Unuttuk İlhan'ı, Kara Oğuz'u,
İşledik seni gözbebeğimize...
Bağışla ey şefî kusurumuzu,
Bin küsur senelik emeğimize...
Suçumuz çoksa da sun'umuz yoktur,
Şımardık müjde-i sahabetinle...
Gönlümüz ganîdir, gözümüz toktur,
Doyarız bir lokma şefaâtinle...
Nedense kimseler anlamaz eyvah!
O kadar saf olan dileğimizi,
Bir ümmî isen de ya Resul-el-Allah!
Ancak sen okursun yüreğimizi...
Suları tükendi gülâbdanların,
Dinmedi gözümüz yaşı merhamet!
Külleri soğudu buhurdanların,
Aşkınla bağrını yakmada millet...
Gelmemiş Türkçe'de 'Kıys' ü 'Hassan'ın
Yok bizde ne 'Bürde' ne 'Mualleka'
Yolunda baş veren Âl-i Osman'ın,
Lâl ile yazdığı tarihten başka...
Ne kanlar akıttık hep senin için,
O Ulu Kitab'ın hakkıyçün, aziz,
Gücümüz erişsin ve erişmesin,
Uğrunda her zaman döğüşeceğiz...
Yapamaz Ertuğrul evlâdı sensiz,
Can verir cânânı veremez Türkler...
Ebedî hadım-ül Haremeyniniz
Ölsek de Ravza'nı ruhumuz bekler...
(İdris Sabih Bey, İhtiyat Mülazımı, 1919)

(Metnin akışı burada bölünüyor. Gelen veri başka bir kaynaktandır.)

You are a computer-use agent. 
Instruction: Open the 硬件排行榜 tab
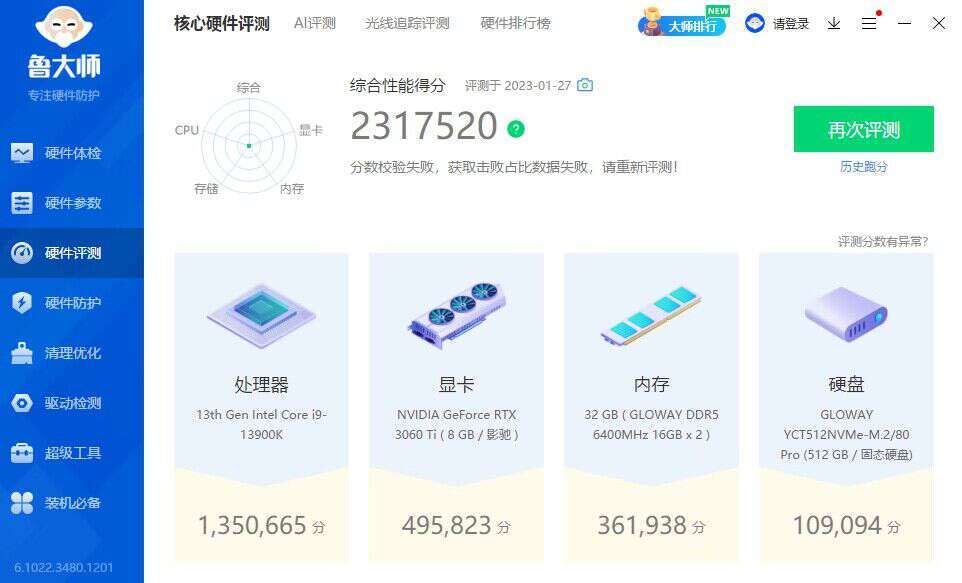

Rusya 1877 Nisan'ında Osmanlı Devleti'ne harb ilân etti. 93 harbi diye bilinen Osmanlı-Rusya Savaşı başlamış oldu.
Bu yıllarda, Rus ordusu 250 bin kişi ile Balkanlara indi. Tuna kıyılarına gelince 50 bin kişilik Romanya ordusu ve Sırbistan, Karadağ orduları da Ruslara katıldı. Ruslar Balkanlara dayandılar. Niğbolu düştü. Şıpka gecidini ele geçiren Ruslar yardım gelmesini engellemiş oldular.
Osmanlı'nın Avrupadaki en önemli kalesi konumunda olan ve şayet Plevne düşerse hedefin İstanbul olduğunu bilen Plevne'nin kahraman kumandanı Gazi Osman Paşa toprağı kazdırarak yaptığı tahkimatlarla ve az sayıdaki askeri, bitmek üzere olan cephanesi, açlık gibi sıkıntılara rağmen Ruslar'ın, İstanbul'a gelişini beş ay geciktirmiş, dünya tarihinde büyük bir müdafaa örneği sergilemiştir.

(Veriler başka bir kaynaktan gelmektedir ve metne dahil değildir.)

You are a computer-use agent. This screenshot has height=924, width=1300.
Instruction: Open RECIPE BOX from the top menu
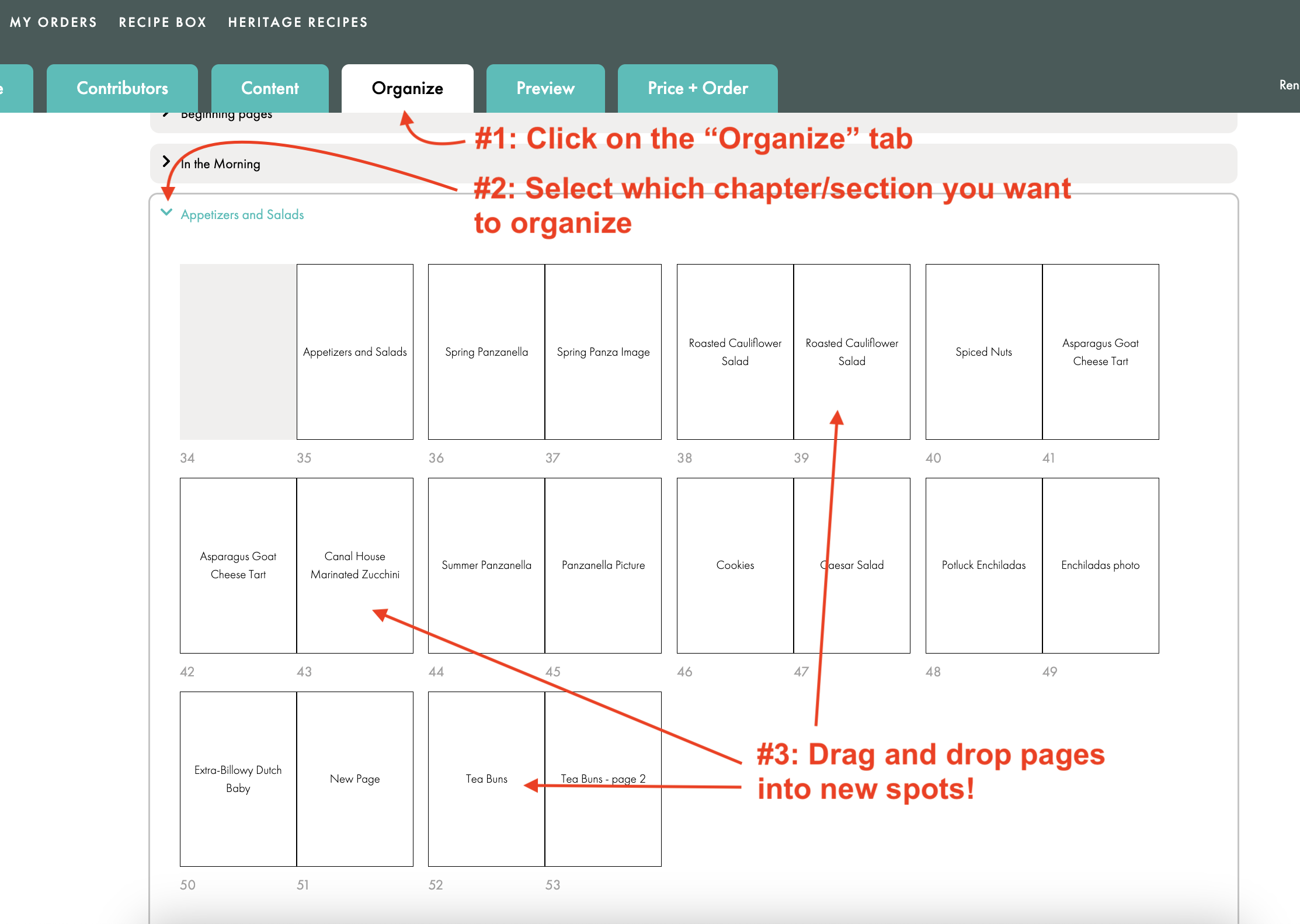[162, 22]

Gazi Osman Paşa'nın cihad azmi, vatan aşkı su sözlerinde aşikârdır:
"Plevne bize mezar olacak. Yine zâlim düşman bu aziz toprağa ayak basamayacak. İşte kumandanınız ve karındaşınız Osman; sizin önünüzde şehit olmaya gidiyor, Allah'ını seven arkamdan gelsin..."
Plevne'yi savunan Gazi Osman Paşa üstün gayretlerle Birinci Plevne savaşını herşeye rağmen kazandı. 10 gün sonra Ruslar Plevne'de tekrar mağlup oldular ve geri çekilmek zorunda kaldılar. Bunun üzerine Ruslar Plevne önüne asker yığmaya devam ettiler.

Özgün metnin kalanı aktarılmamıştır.